Research Article
TextRank – Based Keyword Extraction for Constructing a Domain-Specific Dictionary
@INPROCEEDINGS{10.1007/978-3-031-48888-7_29, author={Sridevi Bonthu and Hema Sankar Sai Ganesh Babu Muddam and Koushik Varma Mudunuri and Abhinav Dayal and V. V. R. Maheswara Rao and Bharat Kumar Bolla}, title={TextRank -- Based Keyword Extraction for Constructing a Domain-Specific Dictionary}, proceedings={Cognitive Computing and Cyber Physical Systems. 4th EAI International Conference, IC4S 2023, Bhimavaram, Andhra Pradesh, India, August 4-6, 2023, Proceedings, Part I}, proceedings_a={IC4S}, year={2024}, month={1}, keywords={Extraction TextRank POS tagging Text mining domain-specific dictionary Natural Language Processing}, doi={10.1007/978-3-031-48888-7_29} }
- Sridevi Bonthu
Hema Sankar Sai Ganesh Babu Muddam
Koushik Varma Mudunuri
Abhinav Dayal
V. V. R. Maheswara Rao
Bharat Kumar Bolla
Year: 2024
TextRank – Based Keyword Extraction for Constructing a Domain-Specific Dictionary
IC4S
Springer
DOI: 10.1007/978-3-031-48888-7_29
Abstract
Extracting domain-related keywords from text documents is a crucial task in both Information Retrieval and Natural Language Processing (NLP).

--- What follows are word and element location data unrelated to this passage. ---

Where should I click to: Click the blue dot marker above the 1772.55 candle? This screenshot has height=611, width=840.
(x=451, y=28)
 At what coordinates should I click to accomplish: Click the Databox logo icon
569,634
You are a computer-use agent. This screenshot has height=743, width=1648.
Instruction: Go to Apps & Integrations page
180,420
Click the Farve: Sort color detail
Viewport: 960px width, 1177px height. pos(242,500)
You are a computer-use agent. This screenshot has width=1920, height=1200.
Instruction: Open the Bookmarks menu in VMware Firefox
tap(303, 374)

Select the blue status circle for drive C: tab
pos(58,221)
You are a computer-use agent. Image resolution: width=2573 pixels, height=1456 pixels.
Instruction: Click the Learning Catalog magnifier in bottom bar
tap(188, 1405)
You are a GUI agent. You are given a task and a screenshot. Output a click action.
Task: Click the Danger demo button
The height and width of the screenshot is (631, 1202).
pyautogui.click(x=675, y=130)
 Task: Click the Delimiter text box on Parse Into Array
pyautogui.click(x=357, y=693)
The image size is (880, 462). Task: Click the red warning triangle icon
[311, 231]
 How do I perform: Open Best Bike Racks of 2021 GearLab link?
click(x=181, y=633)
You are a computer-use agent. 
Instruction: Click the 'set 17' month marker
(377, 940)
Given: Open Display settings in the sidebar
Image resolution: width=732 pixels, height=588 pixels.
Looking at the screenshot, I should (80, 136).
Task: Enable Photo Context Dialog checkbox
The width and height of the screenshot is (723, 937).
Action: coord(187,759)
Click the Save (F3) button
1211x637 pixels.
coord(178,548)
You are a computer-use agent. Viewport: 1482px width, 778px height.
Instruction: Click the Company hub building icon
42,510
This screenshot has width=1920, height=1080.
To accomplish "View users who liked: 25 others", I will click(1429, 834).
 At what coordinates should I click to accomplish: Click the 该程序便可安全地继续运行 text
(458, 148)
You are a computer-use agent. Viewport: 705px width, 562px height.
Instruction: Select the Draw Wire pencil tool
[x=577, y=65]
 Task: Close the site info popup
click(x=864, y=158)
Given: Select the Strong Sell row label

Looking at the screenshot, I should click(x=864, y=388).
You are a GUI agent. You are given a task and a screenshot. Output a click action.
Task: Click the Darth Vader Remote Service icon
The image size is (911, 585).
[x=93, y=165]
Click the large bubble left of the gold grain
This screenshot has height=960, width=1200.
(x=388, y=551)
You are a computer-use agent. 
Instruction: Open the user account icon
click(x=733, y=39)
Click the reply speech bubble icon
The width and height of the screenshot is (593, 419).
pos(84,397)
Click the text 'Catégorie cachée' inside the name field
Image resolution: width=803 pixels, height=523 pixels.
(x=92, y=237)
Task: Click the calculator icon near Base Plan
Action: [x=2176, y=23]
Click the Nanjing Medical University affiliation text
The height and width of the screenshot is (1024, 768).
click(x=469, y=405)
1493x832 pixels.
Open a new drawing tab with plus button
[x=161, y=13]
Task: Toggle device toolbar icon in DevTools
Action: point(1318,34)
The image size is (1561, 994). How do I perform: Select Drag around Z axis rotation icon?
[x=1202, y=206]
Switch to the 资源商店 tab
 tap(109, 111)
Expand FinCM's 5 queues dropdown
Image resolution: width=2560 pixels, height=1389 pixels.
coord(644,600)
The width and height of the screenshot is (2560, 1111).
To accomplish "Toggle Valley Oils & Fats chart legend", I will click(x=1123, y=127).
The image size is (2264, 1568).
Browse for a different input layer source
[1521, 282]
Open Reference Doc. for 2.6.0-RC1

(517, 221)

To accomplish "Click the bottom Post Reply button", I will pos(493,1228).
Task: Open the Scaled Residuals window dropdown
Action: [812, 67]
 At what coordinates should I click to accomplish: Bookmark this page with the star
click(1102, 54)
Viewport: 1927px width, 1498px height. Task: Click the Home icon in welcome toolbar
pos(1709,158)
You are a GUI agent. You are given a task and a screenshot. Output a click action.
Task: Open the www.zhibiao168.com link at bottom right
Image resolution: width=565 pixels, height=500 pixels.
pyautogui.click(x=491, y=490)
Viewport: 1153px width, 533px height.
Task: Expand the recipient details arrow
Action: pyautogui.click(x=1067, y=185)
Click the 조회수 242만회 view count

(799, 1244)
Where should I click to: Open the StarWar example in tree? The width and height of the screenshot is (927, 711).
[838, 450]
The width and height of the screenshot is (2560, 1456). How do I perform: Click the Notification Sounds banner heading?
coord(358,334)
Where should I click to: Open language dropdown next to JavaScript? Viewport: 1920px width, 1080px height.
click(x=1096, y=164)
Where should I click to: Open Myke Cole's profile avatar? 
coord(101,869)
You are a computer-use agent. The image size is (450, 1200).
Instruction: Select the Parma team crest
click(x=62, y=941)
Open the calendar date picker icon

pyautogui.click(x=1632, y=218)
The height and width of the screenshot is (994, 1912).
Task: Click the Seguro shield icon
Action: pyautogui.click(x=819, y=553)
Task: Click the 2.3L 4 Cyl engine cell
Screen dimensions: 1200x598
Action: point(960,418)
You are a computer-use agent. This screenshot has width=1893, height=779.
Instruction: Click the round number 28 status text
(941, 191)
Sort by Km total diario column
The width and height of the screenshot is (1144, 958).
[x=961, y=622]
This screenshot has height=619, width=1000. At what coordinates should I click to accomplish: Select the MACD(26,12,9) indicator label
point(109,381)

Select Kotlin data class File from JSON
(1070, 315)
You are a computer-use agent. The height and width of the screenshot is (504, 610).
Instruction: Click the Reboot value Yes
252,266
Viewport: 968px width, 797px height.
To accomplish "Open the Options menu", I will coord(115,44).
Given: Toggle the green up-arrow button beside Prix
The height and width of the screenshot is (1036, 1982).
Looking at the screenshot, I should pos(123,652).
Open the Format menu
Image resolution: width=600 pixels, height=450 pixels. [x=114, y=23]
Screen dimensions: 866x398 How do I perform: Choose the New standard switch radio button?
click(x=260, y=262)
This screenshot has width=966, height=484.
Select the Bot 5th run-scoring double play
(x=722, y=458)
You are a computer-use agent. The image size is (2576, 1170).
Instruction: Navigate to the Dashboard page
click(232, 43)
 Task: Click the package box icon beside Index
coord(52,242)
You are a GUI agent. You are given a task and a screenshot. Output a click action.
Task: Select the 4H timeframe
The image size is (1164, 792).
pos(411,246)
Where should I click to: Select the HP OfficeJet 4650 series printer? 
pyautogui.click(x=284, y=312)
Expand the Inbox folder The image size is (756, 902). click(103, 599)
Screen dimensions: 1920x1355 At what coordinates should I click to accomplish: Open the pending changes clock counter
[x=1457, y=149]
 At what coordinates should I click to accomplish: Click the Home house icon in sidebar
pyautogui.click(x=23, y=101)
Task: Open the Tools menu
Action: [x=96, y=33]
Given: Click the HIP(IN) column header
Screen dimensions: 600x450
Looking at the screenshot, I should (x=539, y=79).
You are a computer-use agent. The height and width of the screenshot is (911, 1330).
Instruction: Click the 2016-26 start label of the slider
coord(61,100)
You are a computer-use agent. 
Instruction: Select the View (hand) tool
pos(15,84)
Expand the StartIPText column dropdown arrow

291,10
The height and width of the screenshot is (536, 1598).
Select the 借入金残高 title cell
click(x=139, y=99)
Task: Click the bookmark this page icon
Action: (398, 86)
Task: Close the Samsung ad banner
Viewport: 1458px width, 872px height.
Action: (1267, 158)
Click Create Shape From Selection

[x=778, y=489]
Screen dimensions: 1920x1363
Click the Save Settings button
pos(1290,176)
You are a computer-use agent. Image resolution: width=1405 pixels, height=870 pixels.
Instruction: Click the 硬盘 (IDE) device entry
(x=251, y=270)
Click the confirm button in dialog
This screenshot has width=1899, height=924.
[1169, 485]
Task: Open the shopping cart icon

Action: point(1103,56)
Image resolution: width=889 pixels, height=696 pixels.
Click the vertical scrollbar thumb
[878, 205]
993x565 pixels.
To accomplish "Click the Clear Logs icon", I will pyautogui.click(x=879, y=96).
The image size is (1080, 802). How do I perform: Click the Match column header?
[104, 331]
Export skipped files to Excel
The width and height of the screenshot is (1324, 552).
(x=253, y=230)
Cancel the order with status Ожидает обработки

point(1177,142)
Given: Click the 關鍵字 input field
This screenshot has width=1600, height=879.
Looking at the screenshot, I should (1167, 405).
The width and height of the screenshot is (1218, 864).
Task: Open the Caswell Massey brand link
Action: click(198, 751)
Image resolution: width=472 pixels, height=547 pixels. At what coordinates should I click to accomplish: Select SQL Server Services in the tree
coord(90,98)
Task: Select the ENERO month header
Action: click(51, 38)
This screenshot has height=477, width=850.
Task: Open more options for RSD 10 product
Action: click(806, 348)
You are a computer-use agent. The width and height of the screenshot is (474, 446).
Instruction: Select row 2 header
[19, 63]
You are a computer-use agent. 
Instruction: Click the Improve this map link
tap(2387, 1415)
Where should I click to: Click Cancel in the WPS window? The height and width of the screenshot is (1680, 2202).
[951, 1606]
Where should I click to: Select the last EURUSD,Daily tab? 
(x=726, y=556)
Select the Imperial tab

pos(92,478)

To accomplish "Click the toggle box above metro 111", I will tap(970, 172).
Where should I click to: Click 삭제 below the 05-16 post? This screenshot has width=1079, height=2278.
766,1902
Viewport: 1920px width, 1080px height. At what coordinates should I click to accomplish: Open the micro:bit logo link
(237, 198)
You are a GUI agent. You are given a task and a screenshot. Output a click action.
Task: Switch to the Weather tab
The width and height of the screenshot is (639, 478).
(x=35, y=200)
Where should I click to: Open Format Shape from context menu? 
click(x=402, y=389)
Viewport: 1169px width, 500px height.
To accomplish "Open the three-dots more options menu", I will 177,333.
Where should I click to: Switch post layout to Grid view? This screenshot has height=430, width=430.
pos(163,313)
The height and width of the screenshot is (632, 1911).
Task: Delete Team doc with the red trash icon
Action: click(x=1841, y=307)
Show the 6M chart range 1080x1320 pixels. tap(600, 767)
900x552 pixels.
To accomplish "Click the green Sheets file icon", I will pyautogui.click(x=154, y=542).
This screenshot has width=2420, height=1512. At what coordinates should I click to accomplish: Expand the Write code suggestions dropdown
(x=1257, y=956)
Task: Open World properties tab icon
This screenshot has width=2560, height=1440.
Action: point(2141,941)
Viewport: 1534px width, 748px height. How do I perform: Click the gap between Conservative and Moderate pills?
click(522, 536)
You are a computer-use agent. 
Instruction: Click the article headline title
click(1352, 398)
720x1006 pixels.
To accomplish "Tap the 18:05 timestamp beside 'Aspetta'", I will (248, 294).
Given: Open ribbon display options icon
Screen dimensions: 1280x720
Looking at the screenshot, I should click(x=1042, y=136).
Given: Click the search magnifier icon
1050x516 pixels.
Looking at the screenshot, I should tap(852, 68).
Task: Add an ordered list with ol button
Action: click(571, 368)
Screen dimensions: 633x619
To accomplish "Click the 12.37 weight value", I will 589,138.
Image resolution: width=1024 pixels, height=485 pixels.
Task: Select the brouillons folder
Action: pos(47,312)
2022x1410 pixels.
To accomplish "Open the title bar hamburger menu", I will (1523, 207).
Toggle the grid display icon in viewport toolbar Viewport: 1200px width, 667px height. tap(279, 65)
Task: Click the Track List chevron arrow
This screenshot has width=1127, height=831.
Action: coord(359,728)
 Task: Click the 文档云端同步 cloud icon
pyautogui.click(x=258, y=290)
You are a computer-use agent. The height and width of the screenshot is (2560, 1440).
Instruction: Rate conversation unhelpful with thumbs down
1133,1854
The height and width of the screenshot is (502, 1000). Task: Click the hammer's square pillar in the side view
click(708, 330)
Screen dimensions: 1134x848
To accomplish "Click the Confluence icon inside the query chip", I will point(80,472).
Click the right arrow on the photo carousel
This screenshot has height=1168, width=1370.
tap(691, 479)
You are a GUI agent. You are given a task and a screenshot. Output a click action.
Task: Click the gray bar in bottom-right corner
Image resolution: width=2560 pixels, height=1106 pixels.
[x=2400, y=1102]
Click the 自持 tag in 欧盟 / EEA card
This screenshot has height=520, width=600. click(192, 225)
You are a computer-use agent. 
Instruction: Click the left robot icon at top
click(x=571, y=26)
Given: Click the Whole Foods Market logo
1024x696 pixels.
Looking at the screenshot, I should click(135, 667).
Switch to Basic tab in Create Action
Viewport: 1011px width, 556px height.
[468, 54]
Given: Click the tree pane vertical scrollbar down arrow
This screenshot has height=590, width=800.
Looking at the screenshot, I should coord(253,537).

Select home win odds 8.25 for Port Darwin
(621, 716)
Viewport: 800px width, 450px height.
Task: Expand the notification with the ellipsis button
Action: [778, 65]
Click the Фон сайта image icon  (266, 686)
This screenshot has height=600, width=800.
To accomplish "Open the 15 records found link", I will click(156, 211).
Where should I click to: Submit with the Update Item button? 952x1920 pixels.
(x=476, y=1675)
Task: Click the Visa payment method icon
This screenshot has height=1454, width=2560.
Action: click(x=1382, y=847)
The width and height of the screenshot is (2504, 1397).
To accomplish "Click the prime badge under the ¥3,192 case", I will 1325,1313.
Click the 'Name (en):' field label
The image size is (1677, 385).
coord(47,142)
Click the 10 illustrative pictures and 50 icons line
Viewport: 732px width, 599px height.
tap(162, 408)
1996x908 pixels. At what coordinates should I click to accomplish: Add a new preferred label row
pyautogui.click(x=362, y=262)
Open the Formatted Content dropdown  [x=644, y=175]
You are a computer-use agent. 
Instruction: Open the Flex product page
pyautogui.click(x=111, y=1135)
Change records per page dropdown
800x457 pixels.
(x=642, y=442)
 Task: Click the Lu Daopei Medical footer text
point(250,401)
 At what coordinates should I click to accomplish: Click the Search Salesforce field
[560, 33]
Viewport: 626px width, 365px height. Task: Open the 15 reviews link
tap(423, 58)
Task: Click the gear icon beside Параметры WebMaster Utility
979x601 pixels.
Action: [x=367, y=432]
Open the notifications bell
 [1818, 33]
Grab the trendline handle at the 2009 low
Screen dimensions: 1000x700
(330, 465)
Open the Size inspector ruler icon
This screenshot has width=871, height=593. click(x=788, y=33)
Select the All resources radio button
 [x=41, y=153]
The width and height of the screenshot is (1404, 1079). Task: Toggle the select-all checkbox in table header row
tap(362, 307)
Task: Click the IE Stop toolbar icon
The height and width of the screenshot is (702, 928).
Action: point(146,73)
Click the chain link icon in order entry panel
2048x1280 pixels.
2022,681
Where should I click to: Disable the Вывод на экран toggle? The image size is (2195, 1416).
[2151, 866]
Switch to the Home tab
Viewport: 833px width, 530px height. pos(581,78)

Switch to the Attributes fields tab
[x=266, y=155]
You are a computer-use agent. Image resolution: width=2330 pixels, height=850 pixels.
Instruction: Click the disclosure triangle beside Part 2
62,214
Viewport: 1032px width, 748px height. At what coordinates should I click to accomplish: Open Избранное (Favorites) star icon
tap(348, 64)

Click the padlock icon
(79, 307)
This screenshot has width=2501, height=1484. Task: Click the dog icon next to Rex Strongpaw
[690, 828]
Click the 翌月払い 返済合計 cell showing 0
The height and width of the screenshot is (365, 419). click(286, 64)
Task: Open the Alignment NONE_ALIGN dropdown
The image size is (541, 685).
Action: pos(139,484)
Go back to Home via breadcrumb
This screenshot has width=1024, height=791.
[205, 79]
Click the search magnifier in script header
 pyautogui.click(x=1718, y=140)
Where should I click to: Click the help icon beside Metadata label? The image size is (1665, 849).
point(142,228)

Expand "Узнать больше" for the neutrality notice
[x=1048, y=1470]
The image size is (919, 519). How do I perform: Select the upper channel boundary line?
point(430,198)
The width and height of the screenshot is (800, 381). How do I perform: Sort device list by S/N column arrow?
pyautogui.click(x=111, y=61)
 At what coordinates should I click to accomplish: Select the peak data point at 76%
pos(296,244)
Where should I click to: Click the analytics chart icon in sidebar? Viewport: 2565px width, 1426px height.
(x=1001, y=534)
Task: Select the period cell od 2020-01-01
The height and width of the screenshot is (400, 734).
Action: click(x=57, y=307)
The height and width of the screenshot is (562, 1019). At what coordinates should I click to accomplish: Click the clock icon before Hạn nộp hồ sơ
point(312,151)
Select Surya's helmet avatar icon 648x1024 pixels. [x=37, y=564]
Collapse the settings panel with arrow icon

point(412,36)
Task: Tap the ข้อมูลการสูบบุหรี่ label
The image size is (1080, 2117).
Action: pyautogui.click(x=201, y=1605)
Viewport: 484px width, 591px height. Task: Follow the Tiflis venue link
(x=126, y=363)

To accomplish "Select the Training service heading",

This paper presents an approach that combines the TextRank algorithm with various NLP techniques to effectively identify domain-specific keywords. Our method utilizes the power of unsupervised graph-based ranking algorithms and the semantic understanding of NLP models to extract key terms that are highly relevant to a specific domain. The work is carried out on an arXiv research abstract dataset. This work preprocesses the input text to capture linguistic features, extracts the keywords using TextRank and POS filtering approaches, extracts the definitions and finally evaluates the performance. The performance of the extracted keywords is done with the help of manually annotated labels. The proposed method has obtained 83% accuracy. The proposed approach is flexible and adaptable to different domains, as it can be trained on domain-specific data to further improve its performance.